SKY TV sites now all built with Grails

Posted by: on Oct 3, 2008 | 8 Comments

Graeme revealed yesterday on his blog that SKY TV now use Grails for the main website, as well as their sub-sites.

Its great to see another recognized brand using Grails for their public facing websites.

Grails is brilliant because it works wonderfully for medium-sized websites as well as enterprise systems. It has nothing that restricts it to either of these markets.

8 Comments

  1. Roshan Shrestha
    October 3, 2008

    I would have imagined that a Content Management System would have better suited http://www.copellafruitjuices.co.uk/ and http://www.tropicana.co.uk/ instead of Grails.

  2. Marc Palmer
    October 5, 2008

    A CMS would have been useful but a) there isn’t one on the market that does what we need vis having lots of custom page layouts and lots of text panels etc, and b) we do plenty of other bits that are not pure CMS – data tracking, competitions (automated draws, notification of winners) among other things.

  3. Mike
    October 6, 2008

    That’s awesome! Is it possible to share the rough hardware specs behind the site? What plugins are being used? Is there a lot of front-end caching or hibernate caching being used?

  4. Marc Palmer
    October 6, 2008

    I don’t know Mike, its not my site!

  5. Mike
    October 6, 2008

    OK, sorry. It sounded like you were involved based on your first comment where you used ‘we’ in describing the decision around CMS.

  6. Glenn Saqui
    October 7, 2008

    Hey Mike,

    Grails 1.0.3

    Plugins:
    fckeditor
    quartz
    testing
    webtest
    searchable
    selenium
    jsunit
    and a couple of hand written ones

    tv.sky.com, movies.sky.com, showbiz.sky.com, sky1.sky.com all run off the same codebase just styled differently and different modules on each page. These four sites in a month get around 110 million hits in total.

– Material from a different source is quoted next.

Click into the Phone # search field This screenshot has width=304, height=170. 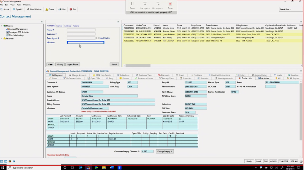81,30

    They essentially have 4 production nodes that sit behind a load balancer and a cdn. Since the site is so read heavy compared to write heavy we cache as much stuff up the stack as possible. That means we use our CDN pretty extensively as well as caching at the load balancer. Those 4 web boxes are all vm’s that point to a cluster of 2 postgres db’s vms. We have one node that isn’t available to the outside that is used for our rich publishing system that the editors use.

    What else would you like to know?

  7. J
    November 23, 2008

    Wow, so three (I’ll throw in LinkedIn) recognized brands use grails now? Guys, I’m rooting for you, but that’s not necessarily stellar adoption. Especially since Tropicana has been trumpeted for 1-2 years now, and if I recall its use of Grails was very basic.

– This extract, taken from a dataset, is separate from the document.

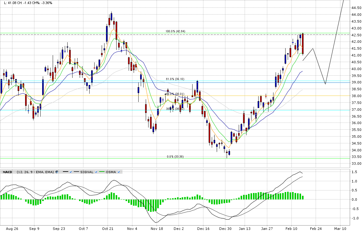Click the line swatch left of SIGNAL
Screen dimensions: 364x233
pos(76,172)
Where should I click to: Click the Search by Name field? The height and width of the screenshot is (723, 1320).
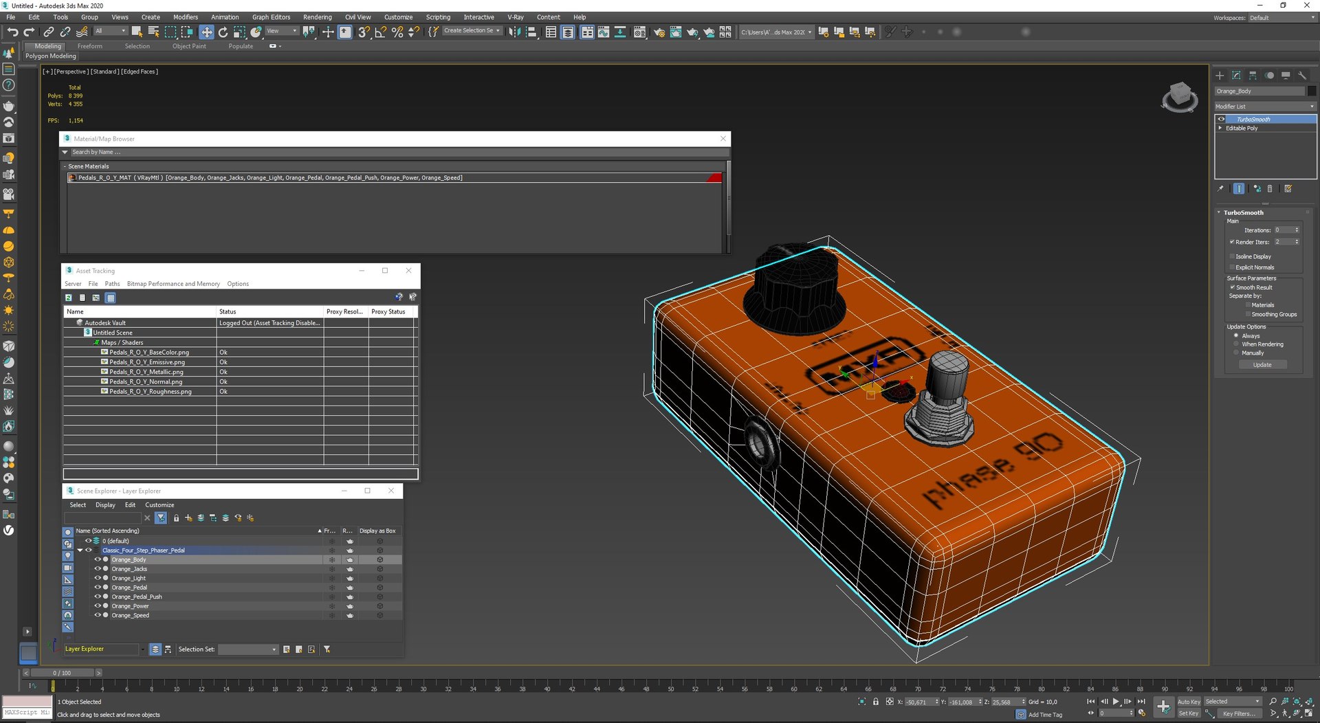[395, 152]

    Rails, on the other hand, continues to be the posterchild of the 2.0 community, even though I personally think Grails is superior in some ways. I really hope with Spring Source on the docket now, you guys will be ramping up the advocacy and increasing adoption.

  8. Marc Palmer
    November 25, 2008

    J –

    For the record the brand sites I worked on included Tropicana, Copella (leading UK apple juice brand), Tropicana Go! and PJ Smoothies, as well as Cobra beers. That’s 5 brands already. Some of those sites were simple, others included custom-written blogs, reporting and all kinds of non-trivial stuff.

    I am with you however in not being happy at the progress to date – I know Grails is worthy of so much more exposure.

    I share your hope that the involvement of SpringSource will help us gain traction.

    In my experience contracting I find that the primary barrier to Grails usage is groovy and the dynamic programming paradigm – it is just anathema to most developers who need a lot of convincing before they see they light. This is not a problem specific to Grails, it applies to any dynamic language being “sold” to previously statically typed language afficionados.